Apache Kylin has officially released a vulnerability security issue, disclosing the command injection vulnerability (CVE-2020-1956) in a few Kylin versions. Apache Kylin™ is an open-source, distributed, and analytical data warehouse. Kylin has some APIs that will concat operating system command with the user input string. As a result, a user is likely to be able to execute any operating system command without any protection or validation.

Therefore, we kindly remind Apache Kylin users to arrange self-check and implement timely security hardening.

Security issue link:

https://kylin.apache.org/docs/security.html

II. Severity

Severity: important

(Severity: low, moderate, important, and critical)

III. Affected Products

Affected Versions:

Apache Kylin 2.3.0 to 2.3.2

Apache Kylin 2.4.0 to 2.4.1

Apache Kylin 2.5.0 to 2.5.2

Apache Kylin 2.6.0 to 2.6.5

Apache Kylin 3.0.0-alpha, Apache Kylin 3.0.0-alpha2, Apache Kylin 3.0.0-beta, Apache Kylin 3.0.0, Kylin 3.0.1

Secure Versions:

Apache Kylin 3.0.2 or 2.6.6

IV. Vulnerability Handling

This vulnerability has been fixed in the latest official version.
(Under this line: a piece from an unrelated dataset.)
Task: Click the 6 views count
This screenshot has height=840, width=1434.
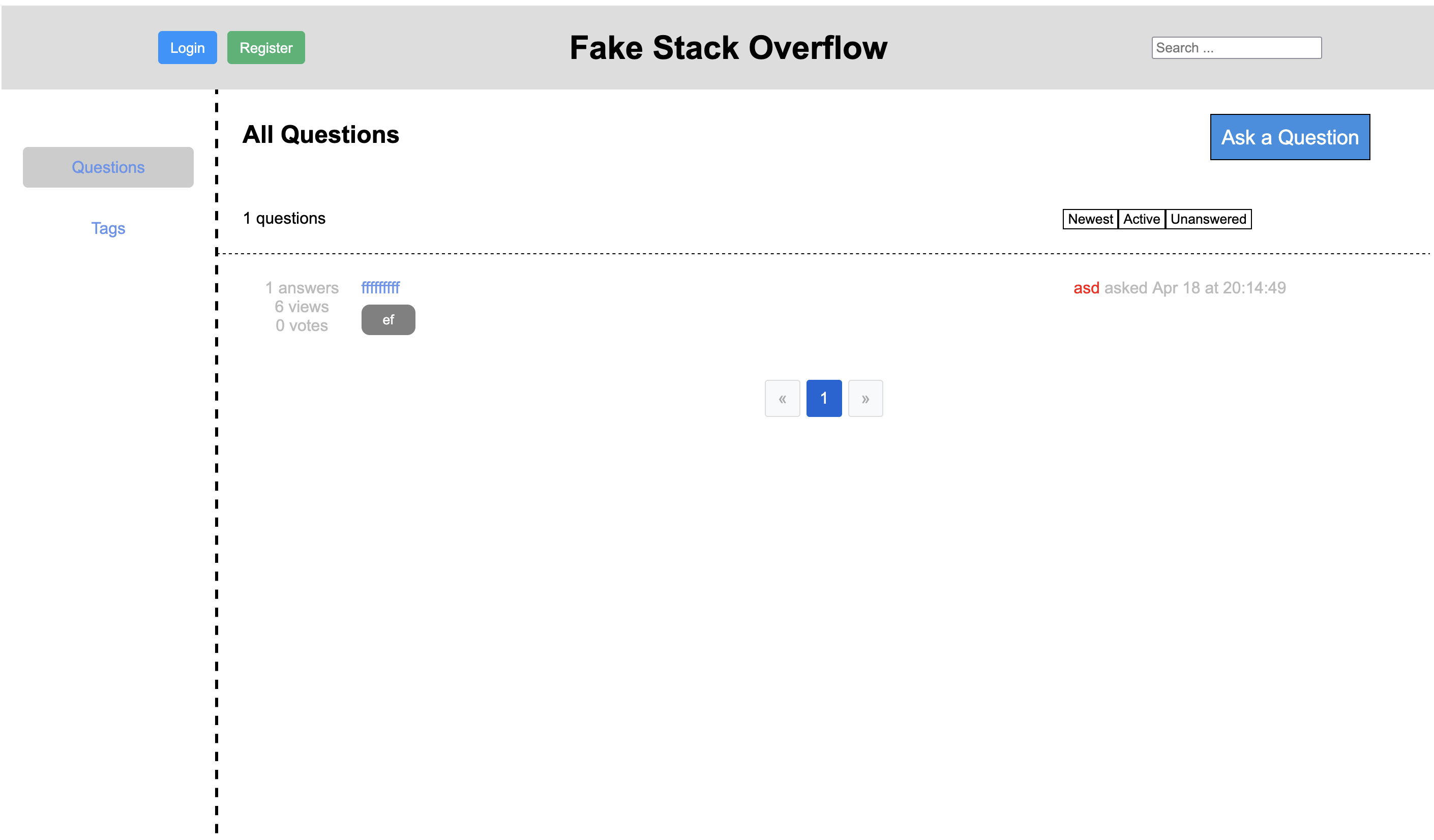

If your service version falls into the affected range, upgrade it to the secure version.

Download link:

https://kylin.apache.org/download/

Mitigation measure: Set kylin.tool.auto-migrate-cube.enabled to false to disable command execution.

Note: Before fixing vulnerabilities, back up your files and conduct a thorough test.